→ **Exercise**
Restate each entry word for word, leaving nothing out.
====
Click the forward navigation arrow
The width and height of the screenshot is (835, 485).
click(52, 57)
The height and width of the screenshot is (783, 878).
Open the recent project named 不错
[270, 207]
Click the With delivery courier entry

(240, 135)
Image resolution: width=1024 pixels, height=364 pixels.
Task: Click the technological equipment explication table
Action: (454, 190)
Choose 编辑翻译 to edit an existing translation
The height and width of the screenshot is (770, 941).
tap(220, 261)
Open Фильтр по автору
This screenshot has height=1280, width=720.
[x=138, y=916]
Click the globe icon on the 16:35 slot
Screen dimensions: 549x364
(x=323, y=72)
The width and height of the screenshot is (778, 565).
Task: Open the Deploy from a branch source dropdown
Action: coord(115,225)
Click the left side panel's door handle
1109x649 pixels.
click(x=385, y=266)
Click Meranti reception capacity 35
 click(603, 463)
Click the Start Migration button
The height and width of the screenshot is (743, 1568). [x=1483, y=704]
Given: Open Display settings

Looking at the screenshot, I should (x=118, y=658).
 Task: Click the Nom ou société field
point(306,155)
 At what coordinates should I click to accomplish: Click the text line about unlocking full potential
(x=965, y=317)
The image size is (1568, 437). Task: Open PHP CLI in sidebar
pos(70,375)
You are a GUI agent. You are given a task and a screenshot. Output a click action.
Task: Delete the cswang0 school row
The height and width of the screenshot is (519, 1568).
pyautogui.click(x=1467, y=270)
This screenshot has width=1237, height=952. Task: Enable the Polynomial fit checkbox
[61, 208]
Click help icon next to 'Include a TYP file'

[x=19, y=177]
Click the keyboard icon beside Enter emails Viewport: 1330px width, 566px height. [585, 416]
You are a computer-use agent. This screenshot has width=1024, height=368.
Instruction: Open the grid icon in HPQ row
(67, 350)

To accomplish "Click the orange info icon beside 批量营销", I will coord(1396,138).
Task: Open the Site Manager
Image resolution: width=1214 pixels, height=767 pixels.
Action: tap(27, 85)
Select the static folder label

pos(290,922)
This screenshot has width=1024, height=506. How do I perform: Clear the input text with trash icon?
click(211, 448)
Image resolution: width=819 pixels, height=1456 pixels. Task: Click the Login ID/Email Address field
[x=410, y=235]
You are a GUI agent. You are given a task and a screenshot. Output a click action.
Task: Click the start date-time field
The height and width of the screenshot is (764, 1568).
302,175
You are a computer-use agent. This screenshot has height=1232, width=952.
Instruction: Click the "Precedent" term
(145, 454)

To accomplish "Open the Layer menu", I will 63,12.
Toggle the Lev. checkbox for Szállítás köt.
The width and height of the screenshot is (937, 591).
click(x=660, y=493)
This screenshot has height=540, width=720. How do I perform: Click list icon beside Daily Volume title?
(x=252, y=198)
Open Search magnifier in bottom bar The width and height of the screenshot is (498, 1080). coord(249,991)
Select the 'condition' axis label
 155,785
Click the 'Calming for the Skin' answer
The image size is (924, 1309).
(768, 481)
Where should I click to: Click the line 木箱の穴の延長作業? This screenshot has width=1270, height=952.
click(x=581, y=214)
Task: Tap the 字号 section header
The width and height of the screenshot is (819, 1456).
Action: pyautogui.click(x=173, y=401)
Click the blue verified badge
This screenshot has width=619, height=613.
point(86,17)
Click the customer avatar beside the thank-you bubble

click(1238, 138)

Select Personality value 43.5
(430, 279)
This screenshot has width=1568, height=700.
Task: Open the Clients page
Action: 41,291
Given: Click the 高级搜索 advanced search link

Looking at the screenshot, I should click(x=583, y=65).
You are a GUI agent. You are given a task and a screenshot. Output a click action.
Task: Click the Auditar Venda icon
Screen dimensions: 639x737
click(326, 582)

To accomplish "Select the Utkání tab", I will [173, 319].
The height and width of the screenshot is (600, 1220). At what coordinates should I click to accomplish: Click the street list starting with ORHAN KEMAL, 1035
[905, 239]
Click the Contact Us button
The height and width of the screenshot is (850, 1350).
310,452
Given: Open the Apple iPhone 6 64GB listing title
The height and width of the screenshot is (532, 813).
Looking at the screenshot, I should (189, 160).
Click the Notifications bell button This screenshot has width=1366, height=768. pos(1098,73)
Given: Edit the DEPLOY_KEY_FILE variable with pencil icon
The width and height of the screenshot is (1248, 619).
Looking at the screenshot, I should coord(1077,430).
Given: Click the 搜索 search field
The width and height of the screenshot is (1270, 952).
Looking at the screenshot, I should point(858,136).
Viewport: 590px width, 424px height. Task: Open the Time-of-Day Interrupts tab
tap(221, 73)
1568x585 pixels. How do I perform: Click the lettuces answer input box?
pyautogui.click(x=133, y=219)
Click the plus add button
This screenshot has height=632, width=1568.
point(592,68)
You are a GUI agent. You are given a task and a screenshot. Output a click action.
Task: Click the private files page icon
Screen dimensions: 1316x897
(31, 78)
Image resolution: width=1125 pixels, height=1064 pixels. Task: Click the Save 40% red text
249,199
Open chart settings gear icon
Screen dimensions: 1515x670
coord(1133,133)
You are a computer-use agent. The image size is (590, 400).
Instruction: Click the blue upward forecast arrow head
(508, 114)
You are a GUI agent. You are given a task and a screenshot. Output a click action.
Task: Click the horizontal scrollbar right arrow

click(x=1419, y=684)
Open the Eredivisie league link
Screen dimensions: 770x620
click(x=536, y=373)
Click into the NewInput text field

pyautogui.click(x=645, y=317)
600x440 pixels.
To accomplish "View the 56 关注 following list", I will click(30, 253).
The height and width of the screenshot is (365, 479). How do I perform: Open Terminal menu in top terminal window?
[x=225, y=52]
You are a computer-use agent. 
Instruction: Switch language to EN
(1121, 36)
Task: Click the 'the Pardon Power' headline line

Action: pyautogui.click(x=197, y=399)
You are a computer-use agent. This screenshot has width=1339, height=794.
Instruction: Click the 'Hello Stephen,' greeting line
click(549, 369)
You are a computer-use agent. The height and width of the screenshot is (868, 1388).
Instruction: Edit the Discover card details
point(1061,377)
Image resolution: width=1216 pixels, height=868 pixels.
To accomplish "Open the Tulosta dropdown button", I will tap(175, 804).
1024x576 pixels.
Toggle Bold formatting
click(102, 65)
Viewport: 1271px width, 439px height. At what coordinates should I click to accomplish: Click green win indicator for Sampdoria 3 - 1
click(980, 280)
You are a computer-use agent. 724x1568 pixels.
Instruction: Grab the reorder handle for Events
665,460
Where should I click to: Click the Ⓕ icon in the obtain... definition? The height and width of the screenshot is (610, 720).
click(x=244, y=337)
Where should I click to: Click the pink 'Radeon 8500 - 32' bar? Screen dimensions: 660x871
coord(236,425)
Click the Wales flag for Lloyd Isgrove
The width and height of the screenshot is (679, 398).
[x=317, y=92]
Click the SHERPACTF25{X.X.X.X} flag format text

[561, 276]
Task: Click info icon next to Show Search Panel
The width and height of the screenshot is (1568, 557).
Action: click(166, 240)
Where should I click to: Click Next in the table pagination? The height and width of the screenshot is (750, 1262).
====
→ **Result of the task**
Click the forward navigation arrow
The width and height of the screenshot is (835, 485).
click(52, 57)
The height and width of the screenshot is (783, 878).
Open the recent project named 不错
[270, 207]
Click the With delivery courier entry

(240, 135)
Image resolution: width=1024 pixels, height=364 pixels.
Task: Click the technological equipment explication table
Action: (454, 190)
Choose 编辑翻译 to edit an existing translation
The height and width of the screenshot is (770, 941).
tap(220, 261)
Open Фильтр по автору
This screenshot has height=1280, width=720.
[x=138, y=916]
Click the globe icon on the 16:35 slot
Screen dimensions: 549x364
(x=323, y=72)
The width and height of the screenshot is (778, 565).
Task: Open the Deploy from a branch source dropdown
Action: coord(115,225)
Click the left side panel's door handle
1109x649 pixels.
click(x=385, y=266)
Click Meranti reception capacity 35
 click(603, 463)
Click the Start Migration button
The height and width of the screenshot is (743, 1568). [x=1483, y=704]
Given: Open Display settings

Looking at the screenshot, I should (x=118, y=658).
 Task: Click the Nom ou société field
point(306,155)
 At what coordinates should I click to accomplish: Click the text line about unlocking full potential
(x=965, y=317)
The image size is (1568, 437). Task: Open PHP CLI in sidebar
pos(70,375)
You are a GUI agent. You are given a task and a screenshot. Output a click action.
Task: Delete the cswang0 school row
The height and width of the screenshot is (519, 1568).
pyautogui.click(x=1467, y=270)
This screenshot has width=1237, height=952. Task: Enable the Polynomial fit checkbox
[61, 208]
Click help icon next to 'Include a TYP file'

[x=19, y=177]
Click the keyboard icon beside Enter emails Viewport: 1330px width, 566px height. [585, 416]
You are a computer-use agent. This screenshot has width=1024, height=368.
Instruction: Open the grid icon in HPQ row
(67, 350)

To accomplish "Click the orange info icon beside 批量营销", I will coord(1396,138).
Task: Open the Site Manager
Image resolution: width=1214 pixels, height=767 pixels.
Action: tap(27, 85)
Select the static folder label

pos(290,922)
This screenshot has width=1024, height=506. How do I perform: Clear the input text with trash icon?
click(211, 448)
Image resolution: width=819 pixels, height=1456 pixels. Task: Click the Login ID/Email Address field
[x=410, y=235]
You are a GUI agent. You are given a task and a screenshot. Output a click action.
Task: Click the start date-time field
The height and width of the screenshot is (764, 1568).
302,175
You are a computer-use agent. This screenshot has height=1232, width=952.
Instruction: Click the "Precedent" term
(145, 454)

To accomplish "Open the Layer menu", I will 63,12.
Toggle the Lev. checkbox for Szállítás köt.
The width and height of the screenshot is (937, 591).
click(x=660, y=493)
This screenshot has height=540, width=720. How do I perform: Click list icon beside Daily Volume title?
(x=252, y=198)
Open Search magnifier in bottom bar The width and height of the screenshot is (498, 1080). coord(249,991)
Select the 'condition' axis label
 155,785
Click the 'Calming for the Skin' answer
The image size is (924, 1309).
(768, 481)
Where should I click to: Click the line 木箱の穴の延長作業? This screenshot has width=1270, height=952.
click(x=581, y=214)
Task: Tap the 字号 section header
The width and height of the screenshot is (819, 1456).
Action: pyautogui.click(x=173, y=401)
Click the blue verified badge
This screenshot has width=619, height=613.
point(86,17)
Click the customer avatar beside the thank-you bubble

click(1238, 138)

Select Personality value 43.5
(430, 279)
This screenshot has width=1568, height=700.
Task: Open the Clients page
Action: 41,291
Given: Click the 高级搜索 advanced search link

Looking at the screenshot, I should click(x=583, y=65).
You are a GUI agent. You are given a task and a screenshot. Output a click action.
Task: Click the Auditar Venda icon
Screen dimensions: 639x737
click(326, 582)

To accomplish "Select the Utkání tab", I will [173, 319].
The height and width of the screenshot is (600, 1220). At what coordinates should I click to accomplish: Click the street list starting with ORHAN KEMAL, 1035
[905, 239]
Click the Contact Us button
The height and width of the screenshot is (850, 1350).
310,452
Given: Open the Apple iPhone 6 64GB listing title
The height and width of the screenshot is (532, 813).
Looking at the screenshot, I should (189, 160).
Click the Notifications bell button This screenshot has width=1366, height=768. pos(1098,73)
Given: Edit the DEPLOY_KEY_FILE variable with pencil icon
The width and height of the screenshot is (1248, 619).
Looking at the screenshot, I should coord(1077,430).
Given: Click the 搜索 search field
The width and height of the screenshot is (1270, 952).
Looking at the screenshot, I should point(858,136).
Viewport: 590px width, 424px height. Task: Open the Time-of-Day Interrupts tab
tap(221, 73)
1568x585 pixels. How do I perform: Click the lettuces answer input box?
pyautogui.click(x=133, y=219)
Click the plus add button
This screenshot has height=632, width=1568.
point(592,68)
You are a GUI agent. You are given a task and a screenshot. Output a click action.
Task: Click the private files page icon
Screen dimensions: 1316x897
(31, 78)
Image resolution: width=1125 pixels, height=1064 pixels. Task: Click the Save 40% red text
249,199
Open chart settings gear icon
Screen dimensions: 1515x670
coord(1133,133)
You are a computer-use agent. The image size is (590, 400).
Instruction: Click the blue upward forecast arrow head
(508, 114)
You are a GUI agent. You are given a task and a screenshot. Output a click action.
Task: Click the horizontal scrollbar right arrow

click(x=1419, y=684)
Open the Eredivisie league link
Screen dimensions: 770x620
click(x=536, y=373)
Click into the NewInput text field

pyautogui.click(x=645, y=317)
600x440 pixels.
To accomplish "View the 56 关注 following list", I will click(30, 253).
The height and width of the screenshot is (365, 479). How do I perform: Open Terminal menu in top terminal window?
[x=225, y=52]
You are a computer-use agent. 
Instruction: Switch language to EN
(1121, 36)
Task: Click the 'the Pardon Power' headline line

Action: pyautogui.click(x=197, y=399)
You are a computer-use agent. This screenshot has width=1339, height=794.
Instruction: Click the 'Hello Stephen,' greeting line
click(549, 369)
You are a computer-use agent. The height and width of the screenshot is (868, 1388).
Instruction: Edit the Discover card details
point(1061,377)
Image resolution: width=1216 pixels, height=868 pixels.
To accomplish "Open the Tulosta dropdown button", I will tap(175, 804).
1024x576 pixels.
Toggle Bold formatting
click(102, 65)
Viewport: 1271px width, 439px height. At what coordinates should I click to accomplish: Click green win indicator for Sampdoria 3 - 1
click(980, 280)
You are a computer-use agent. 724x1568 pixels.
Instruction: Grab the reorder handle for Events
665,460
Where should I click to: Click the Ⓕ icon in the obtain... definition? The height and width of the screenshot is (610, 720).
click(x=244, y=337)
Where should I click to: Click the pink 'Radeon 8500 - 32' bar? Screen dimensions: 660x871
coord(236,425)
Click the Wales flag for Lloyd Isgrove
The width and height of the screenshot is (679, 398).
[x=317, y=92]
Click the SHERPACTF25{X.X.X.X} flag format text

[561, 276]
Task: Click info icon next to Show Search Panel
The width and height of the screenshot is (1568, 557).
Action: click(166, 240)
Where should I click to: Click Next in the table pagination? The height and width of the screenshot is (750, 1262).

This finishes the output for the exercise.